Filmmaker Pau Faus looks like he could use another game of ping-pong. He played his first match six months ago, just after he arrived to work with Nanouk Films’ editors and engineers. Their task was to boil down 200 hours of footage into an hour-and-a-half film documenting Ada Colau’s rebel campaign to become Barcelona’s first female mayor. Now, gaunt and pale, Faus was nevertheless possessed by a giddy talkativeness of a man who sees relief at hand.

“This table is an institution,” he tells me as we sit down at Nanouk Films headquarters in l’Eixample on a rainy April Wednesday. “When there are meetings that get a little tense and you have to unwind, it momentarily becomes a ping-pong table. I only played my first day here. I thought it would be a daily thing, but I lost and that was that.”

Besides losing his debut, there hasn’t been time for a rematch. “It’s been frenetic,” he said. “We did something that I wouldn’t really recommend, which was filming as much as we could and then later deciding what to use.” So only the biggest white lie in journalism, my insincere pledge of a “brief chat of, oh, about 20 minutes,” had lured him away from putting the finishing touches on Alcaldessa to get it ready for its premier at the Malaga Film Festival on April 28. Its first showing in Barcelona will come at DocsBarcelona on May 26, two days after the anniversary of Colau’s dark-horse victory.

Faus, a 41-year-old independent filmmaker from Barcelona specializing in art and activism, met Colau when he joined the Plataforma d’Afectats per la Hipoteca (PAH) she helped found to fight for homeowners hit hard by Spain’s recession. More a “member of the PAH family” than a “friend,” Faus said Colau had rightfully earned her crusader mystique based on her long track record of fighting against evictions. (Let’s get this one out of the way: funding for the film was provided by a grant from the Generalitat, the Rosa Luxemburg Foundation in Germany, and Nanouk Films, not from Colau or the PAH.) He made videos for the PAH and, eventually, a short documentary on the activist group. And when Colau, from completely outside the established political circles, decided to leverage her popularity into a run at the mayor’s seat with Barcelona en Comú, Faus had a hunch that it could be the stuff of his first full-length feature and would “not compare in any way with anything I had done before.”

Colau agreed to give him what he described as “privileged access” to follow her on the “journey” of “moving from an activist with a megaphone on one extreme to the mayor on the other.” He set himself the double goal of telling “a universal story of people who organize and win against the odds, and, on the other hand, about a person who decides to become that which she had questioned on many occasions.”

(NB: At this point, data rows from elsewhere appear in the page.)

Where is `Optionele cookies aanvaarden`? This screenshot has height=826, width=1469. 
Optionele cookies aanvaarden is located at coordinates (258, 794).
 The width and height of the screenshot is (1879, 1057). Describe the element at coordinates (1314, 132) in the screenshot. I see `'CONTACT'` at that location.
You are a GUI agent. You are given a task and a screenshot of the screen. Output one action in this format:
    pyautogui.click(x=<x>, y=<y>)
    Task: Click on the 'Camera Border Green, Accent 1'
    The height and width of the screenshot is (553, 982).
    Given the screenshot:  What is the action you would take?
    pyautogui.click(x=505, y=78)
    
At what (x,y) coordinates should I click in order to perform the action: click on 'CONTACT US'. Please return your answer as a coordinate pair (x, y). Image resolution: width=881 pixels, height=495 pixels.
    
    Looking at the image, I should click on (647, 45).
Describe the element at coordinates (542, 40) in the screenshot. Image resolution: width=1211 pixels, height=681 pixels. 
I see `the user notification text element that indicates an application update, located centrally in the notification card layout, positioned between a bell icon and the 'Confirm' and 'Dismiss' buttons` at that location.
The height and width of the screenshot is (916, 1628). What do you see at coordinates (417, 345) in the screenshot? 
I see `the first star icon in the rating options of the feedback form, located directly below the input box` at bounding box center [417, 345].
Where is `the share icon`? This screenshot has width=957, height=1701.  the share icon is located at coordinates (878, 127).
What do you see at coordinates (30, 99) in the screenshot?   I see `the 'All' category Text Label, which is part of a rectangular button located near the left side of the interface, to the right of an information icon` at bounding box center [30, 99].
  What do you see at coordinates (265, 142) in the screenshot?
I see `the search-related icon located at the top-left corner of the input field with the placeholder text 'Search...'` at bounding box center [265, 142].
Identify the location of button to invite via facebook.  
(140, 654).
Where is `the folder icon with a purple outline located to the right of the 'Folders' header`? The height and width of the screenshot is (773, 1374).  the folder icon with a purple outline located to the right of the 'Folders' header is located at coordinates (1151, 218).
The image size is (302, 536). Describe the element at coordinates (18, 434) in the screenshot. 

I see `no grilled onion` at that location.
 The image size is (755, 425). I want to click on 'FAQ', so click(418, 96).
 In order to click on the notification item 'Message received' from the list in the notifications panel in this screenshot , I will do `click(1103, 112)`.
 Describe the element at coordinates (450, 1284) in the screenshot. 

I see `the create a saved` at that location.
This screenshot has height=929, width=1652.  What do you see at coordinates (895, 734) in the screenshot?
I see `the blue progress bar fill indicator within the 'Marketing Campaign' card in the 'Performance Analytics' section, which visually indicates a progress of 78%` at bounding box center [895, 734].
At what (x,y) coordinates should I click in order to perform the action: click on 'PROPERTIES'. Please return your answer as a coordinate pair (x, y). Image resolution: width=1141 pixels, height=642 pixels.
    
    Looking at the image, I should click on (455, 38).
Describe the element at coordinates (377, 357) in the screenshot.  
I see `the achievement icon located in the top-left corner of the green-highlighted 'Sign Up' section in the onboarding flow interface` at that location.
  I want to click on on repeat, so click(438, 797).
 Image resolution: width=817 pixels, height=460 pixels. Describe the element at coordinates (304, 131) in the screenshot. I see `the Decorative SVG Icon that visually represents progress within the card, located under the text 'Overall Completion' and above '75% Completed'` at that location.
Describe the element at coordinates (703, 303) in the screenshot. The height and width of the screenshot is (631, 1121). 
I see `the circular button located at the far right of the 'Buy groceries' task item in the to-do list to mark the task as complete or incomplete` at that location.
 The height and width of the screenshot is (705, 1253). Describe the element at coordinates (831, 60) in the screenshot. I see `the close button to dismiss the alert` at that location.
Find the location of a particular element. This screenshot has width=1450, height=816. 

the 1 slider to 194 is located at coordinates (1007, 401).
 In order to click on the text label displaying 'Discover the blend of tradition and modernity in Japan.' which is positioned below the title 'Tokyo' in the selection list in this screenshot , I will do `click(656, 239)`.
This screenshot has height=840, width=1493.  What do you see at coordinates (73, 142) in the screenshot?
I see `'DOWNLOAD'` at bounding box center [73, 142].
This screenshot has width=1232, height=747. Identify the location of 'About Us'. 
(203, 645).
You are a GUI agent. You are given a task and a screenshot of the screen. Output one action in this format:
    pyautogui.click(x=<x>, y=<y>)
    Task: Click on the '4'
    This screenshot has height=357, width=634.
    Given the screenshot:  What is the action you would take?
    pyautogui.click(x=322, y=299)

An early believer, Faus recalled a family dinner at Christmas 2014, when his relatives scoffed at Colau’s chances to oust incumbent Xavier Trias. “I insisted that there was going to be a chance for this voice, something which turned out to be true. Spending all that time in the PAH showed me this story could be powerful.”

Interspersed between scenes from the campaign, the strength of the film, according to its maker, is the inclusion of a video diary that Colau used to express her personal reactions. In one of those diaries, Colau speaks to the camera with a black backdrop, giving the moment the gloomy feel of a Catholic confessional. She says, “I am very afraid that I won’t like being in a political campaign, being a candidate or being mayor, but I think it is worth taking the plunge.”

“In those sessions of the video diary we sometimes had to ask her questions, but other times we just turned on the camera, said ‘hello, how are you’ and she was blah, blah, blah for half an hour,” Faus said. “These moments were a time-out, therapeutic almost.”

Besides its underdog narrative, Faus said Alcaldessa is at heart a dissection of Colau’s mutation from outsider to insider, her struggle to maintain her own ideals while crossing over to the ambiguous, but potentially much more effective realm of government. In that sense the film promises to reveal the roots of tensions that have emerged in her first year in office: think about Colau battling against the city’s metro workers in their strike during a Mobile World Congress she had once derided as a candidate.

“She talks about how she is realizing she is becoming a figure associated with power”. For example, he said Colau became aware during the campaign that while sharing doubts and emotions is where “social activism gets its strength,” doing so in politics is tantamount to “weakness” and thus taboo. “These moments show very well the transition of this person who is divided between two worlds,” Faus said.

As to the chances his film has to win over her detractors, Faus is skeptical. He is vehement, however, that those same political elites who believe she is an intruder are the very ones who made her eruption possible through their own poor governance. “Ada Colau is an example of our time,” he said. “Through her we can read what has happened in Spain for the past decade.”